Dataset
----

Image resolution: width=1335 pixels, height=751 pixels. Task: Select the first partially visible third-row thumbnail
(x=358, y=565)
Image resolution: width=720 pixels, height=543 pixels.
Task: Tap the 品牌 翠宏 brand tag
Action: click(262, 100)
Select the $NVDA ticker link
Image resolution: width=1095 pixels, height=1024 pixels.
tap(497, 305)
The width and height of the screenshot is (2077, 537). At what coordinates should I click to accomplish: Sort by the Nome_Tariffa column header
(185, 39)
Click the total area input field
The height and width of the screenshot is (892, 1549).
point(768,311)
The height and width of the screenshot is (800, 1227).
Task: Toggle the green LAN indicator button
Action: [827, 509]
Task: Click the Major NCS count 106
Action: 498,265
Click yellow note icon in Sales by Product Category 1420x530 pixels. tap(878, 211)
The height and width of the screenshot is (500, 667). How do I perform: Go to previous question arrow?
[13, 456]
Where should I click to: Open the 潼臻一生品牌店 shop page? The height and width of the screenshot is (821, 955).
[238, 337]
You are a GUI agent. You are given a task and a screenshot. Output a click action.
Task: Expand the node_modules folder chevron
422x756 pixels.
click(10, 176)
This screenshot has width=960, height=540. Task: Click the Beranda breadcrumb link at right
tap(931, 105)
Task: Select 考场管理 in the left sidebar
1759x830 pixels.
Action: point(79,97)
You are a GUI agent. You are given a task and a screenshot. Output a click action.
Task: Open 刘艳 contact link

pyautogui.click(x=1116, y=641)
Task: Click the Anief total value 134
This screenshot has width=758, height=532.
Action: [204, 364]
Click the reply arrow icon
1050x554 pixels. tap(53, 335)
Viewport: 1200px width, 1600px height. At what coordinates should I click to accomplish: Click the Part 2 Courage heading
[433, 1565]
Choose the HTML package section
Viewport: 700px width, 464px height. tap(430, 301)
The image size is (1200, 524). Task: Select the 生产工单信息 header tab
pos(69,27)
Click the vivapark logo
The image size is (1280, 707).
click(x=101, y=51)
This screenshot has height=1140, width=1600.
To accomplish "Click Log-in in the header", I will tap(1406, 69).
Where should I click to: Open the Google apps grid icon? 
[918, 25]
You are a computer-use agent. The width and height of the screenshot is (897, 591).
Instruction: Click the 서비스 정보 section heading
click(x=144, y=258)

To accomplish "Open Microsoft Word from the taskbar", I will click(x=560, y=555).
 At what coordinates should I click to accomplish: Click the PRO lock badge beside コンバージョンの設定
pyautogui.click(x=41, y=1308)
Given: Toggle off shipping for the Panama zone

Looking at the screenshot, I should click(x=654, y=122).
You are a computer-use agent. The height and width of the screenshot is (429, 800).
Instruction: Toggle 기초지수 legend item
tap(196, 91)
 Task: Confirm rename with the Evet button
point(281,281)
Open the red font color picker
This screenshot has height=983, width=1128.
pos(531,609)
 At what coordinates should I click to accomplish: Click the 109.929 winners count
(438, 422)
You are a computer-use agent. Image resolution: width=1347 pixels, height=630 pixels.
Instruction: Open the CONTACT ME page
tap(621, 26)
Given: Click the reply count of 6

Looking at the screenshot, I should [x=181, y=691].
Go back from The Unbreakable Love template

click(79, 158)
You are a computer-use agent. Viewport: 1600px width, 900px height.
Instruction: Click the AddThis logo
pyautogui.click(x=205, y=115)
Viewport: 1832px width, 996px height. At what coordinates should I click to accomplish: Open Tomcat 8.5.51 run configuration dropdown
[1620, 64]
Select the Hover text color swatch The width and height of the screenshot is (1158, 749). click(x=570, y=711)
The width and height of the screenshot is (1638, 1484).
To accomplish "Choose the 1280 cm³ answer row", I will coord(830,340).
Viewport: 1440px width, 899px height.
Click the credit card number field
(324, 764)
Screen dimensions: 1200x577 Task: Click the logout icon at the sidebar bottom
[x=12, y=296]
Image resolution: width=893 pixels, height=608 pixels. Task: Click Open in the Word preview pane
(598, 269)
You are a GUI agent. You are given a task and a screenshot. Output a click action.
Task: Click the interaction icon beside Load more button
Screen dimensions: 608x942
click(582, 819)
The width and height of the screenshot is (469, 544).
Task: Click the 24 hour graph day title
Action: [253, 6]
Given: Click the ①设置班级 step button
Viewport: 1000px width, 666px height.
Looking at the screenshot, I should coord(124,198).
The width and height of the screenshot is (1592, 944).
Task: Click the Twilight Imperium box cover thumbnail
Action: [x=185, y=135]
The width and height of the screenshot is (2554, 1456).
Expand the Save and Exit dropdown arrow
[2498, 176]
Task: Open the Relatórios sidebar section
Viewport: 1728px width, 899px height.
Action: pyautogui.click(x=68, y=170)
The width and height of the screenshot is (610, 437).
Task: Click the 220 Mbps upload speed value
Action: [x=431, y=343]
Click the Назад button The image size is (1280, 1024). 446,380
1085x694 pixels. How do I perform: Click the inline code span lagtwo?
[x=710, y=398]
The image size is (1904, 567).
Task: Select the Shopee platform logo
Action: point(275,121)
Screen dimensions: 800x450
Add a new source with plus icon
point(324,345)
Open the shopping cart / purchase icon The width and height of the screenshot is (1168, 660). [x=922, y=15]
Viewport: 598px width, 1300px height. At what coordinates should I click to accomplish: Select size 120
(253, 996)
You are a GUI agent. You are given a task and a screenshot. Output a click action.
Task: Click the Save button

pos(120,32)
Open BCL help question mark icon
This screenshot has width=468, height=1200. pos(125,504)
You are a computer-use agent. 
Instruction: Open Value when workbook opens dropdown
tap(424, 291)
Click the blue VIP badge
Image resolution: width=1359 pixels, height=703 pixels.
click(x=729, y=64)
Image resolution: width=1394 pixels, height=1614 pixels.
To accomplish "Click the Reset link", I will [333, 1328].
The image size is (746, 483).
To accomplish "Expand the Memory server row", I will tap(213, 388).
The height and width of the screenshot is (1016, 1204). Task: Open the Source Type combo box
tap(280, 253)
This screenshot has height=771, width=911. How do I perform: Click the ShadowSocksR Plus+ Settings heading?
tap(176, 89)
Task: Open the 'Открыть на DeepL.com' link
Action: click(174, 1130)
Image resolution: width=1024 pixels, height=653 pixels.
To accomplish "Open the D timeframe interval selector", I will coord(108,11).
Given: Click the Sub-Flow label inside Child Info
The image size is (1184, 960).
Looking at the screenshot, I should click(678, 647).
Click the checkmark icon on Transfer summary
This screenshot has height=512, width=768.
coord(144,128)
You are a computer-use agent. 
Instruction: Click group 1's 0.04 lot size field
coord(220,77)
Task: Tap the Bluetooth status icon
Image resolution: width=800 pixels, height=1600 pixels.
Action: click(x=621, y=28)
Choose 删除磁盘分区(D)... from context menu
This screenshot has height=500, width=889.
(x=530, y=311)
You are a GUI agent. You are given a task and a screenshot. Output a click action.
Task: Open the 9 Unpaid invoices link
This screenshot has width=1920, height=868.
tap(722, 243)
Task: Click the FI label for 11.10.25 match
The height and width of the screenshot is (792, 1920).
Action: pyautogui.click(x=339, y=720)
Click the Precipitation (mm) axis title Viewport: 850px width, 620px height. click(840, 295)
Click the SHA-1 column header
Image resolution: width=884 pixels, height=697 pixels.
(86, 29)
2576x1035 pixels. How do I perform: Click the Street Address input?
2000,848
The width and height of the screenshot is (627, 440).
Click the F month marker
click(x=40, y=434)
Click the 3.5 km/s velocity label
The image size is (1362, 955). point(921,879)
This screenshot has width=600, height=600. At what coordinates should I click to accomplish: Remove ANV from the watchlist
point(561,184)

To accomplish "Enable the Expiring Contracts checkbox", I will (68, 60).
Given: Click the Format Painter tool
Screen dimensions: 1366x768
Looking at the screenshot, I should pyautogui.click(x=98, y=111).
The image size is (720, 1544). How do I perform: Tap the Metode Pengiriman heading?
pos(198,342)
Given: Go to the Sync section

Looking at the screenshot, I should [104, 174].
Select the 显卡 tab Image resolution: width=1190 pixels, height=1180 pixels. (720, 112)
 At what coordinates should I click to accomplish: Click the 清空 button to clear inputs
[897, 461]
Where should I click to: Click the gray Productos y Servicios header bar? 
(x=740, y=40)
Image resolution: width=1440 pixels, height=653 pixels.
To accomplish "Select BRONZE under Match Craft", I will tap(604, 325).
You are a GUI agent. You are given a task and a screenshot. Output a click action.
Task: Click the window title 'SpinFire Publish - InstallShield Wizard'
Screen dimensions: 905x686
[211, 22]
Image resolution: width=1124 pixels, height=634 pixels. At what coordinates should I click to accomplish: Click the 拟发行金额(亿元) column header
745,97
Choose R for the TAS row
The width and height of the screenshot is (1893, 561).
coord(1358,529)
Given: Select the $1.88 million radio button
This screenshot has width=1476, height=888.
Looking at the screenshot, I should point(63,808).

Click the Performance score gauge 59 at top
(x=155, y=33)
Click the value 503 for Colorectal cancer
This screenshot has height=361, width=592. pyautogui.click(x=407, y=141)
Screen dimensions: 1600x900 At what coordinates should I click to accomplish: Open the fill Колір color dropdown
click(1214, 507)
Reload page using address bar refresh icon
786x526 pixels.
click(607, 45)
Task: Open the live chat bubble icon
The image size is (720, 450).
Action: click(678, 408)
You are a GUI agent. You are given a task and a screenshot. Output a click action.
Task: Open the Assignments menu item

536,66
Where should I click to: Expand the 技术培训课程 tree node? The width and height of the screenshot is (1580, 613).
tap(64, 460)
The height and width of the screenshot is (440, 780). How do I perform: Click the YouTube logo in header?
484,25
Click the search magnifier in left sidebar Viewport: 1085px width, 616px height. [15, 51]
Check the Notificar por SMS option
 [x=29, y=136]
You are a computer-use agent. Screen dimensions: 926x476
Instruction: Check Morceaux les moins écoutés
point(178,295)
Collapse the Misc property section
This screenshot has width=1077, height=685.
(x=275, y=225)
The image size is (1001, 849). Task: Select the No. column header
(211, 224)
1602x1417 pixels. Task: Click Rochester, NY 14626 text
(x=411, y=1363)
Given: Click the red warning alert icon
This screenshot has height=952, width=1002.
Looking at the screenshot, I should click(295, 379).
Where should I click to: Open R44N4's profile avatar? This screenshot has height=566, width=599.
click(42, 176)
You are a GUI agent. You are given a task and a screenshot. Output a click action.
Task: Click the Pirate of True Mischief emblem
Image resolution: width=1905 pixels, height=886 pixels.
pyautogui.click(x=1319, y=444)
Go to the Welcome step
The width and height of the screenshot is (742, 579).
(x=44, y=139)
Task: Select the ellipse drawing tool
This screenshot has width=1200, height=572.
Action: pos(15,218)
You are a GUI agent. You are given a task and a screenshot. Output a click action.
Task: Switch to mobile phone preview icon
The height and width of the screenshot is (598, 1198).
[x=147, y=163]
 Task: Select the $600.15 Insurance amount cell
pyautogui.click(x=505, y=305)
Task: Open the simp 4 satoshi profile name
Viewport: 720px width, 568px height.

----

Work to be completed
Copy the records above exactly, from the first line through the line containing "Select the $NVDA ticker link", and include nothing else.

Exercise answer
Image resolution: width=1335 pixels, height=751 pixels. Task: Select the first partially visible third-row thumbnail
(x=358, y=565)
Image resolution: width=720 pixels, height=543 pixels.
Task: Tap the 品牌 翠宏 brand tag
Action: click(262, 100)
Select the $NVDA ticker link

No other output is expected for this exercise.